*** Text segment Section Begins ***

Brazil: managing uncertainty
The Brazilian reaction to the sanitary crisis in prison and its consequences
In Brazil, the implementation of the sanitary measures in prisons has been negatively impacted by the Federal government’s policy minimising the pandemic. Brazilian prisons were already the subject of strong criticism regarding respect for fundamental rights, access to healthcare and overcrowding.
Despite the early recommendations for the release of prisoners issued by the National Council of Justice (CNJ), the pre-existing context and the current political scenario posed strong obstacles for the prevention of the pandemic. The Brazilian prison system has therefore been particularly affected by the virus. Civil society organisations and researchers have found the reporting by the prison administration on infection and deaths in prisons to be inconsistent. In June 2020, the CNJ started its own weekly reporting on infection data in prison. Civil society organisations and experts generally denounced a policy of “under-reporting”, also criticising the lack of mass testing and prison. By August 2020, 3.5% of the prison population was tested.
Measures were taken at the State level and varied significantly from one to another. Following the suspension of visits in many States, rising tensions and conflicts between prisons and the administration were observed. Civil society organisations and family associations were alarmed by the increasing occurrence of ill-treatment and torture, due the closure of prisons and the lack of transparency of the administration.

*** Text segment Section Ends ***
*** Dataset excerpts Section Begins ***

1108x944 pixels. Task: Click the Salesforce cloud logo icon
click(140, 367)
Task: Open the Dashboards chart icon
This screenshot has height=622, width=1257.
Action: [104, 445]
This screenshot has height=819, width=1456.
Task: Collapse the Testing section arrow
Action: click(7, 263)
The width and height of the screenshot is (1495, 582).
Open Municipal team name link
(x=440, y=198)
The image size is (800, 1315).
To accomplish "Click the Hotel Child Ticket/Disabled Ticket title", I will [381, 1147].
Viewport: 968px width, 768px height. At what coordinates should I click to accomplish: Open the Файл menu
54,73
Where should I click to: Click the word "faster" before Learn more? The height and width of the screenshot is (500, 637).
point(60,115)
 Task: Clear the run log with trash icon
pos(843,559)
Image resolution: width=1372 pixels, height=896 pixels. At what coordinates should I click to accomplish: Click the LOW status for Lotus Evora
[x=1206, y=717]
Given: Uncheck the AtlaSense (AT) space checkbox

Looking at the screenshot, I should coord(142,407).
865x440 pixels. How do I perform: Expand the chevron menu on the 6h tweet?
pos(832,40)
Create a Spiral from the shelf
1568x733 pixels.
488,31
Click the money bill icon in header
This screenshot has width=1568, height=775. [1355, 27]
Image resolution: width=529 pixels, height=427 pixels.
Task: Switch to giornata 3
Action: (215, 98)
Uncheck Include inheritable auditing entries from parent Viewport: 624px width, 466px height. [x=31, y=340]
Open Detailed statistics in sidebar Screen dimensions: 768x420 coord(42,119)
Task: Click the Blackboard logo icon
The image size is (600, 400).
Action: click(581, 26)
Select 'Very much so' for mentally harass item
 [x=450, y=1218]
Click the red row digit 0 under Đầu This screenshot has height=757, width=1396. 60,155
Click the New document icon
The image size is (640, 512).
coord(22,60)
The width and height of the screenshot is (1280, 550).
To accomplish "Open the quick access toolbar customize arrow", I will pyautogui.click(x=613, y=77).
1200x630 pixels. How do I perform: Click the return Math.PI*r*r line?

*** Dataset excerpts Section Ends ***

• Exercises to complete
1. Give again, word for word, the part of the text on Brazil's prisons during the pandemic that begins at the words "Measures were taken" and stops after "of the administration.".
2. Proceed with the text on Brazil's prisons during the pandemic, starting right after its last sentence.

• Answers by item
1.
Measures were taken at the State level and varied significantly from one to another. Following the suspension of visits in many States, rising tensions and conflicts between prisons and the administration were observed. Civil society organisations and family associations were alarmed by the increasing occurrence of ill-treatment and torture, due the closure of prisons and the lack of transparency of the administration.

2.
The introduction of compensatory measures such as videocalls was observed in many States, but it was not implemented in all facilities.
Prison Insider and the Centre for Studies on Justice and Society (Chile) propose an analysis of the first year of the pandemic in prisons in eleven countries. Brazil is one of them.
The management of healthcare within the penitentiary facilities remained rather opaque throughout the sanitary crisis.
“Here, in this prison, there are 13 units. Each unit houses approximately 200 prisoners. Some are full, there are not enough cells or beds for everyone. In mine, for example, there must be about 150 men who sleep on the floor in the visiting room (parlatorio), two to a mattress.”
S., incarcerated in Campinas
The granting of early releases was done most of the time at the initiative of the State authorities on a case-by-case basis.
“The mobilisation of families is very important because it ensures that basic hygiene conditions are maintained within prisons. Families send their imprisoned loved ones material that the State does not provide, such as household bleach, soap or even masks.”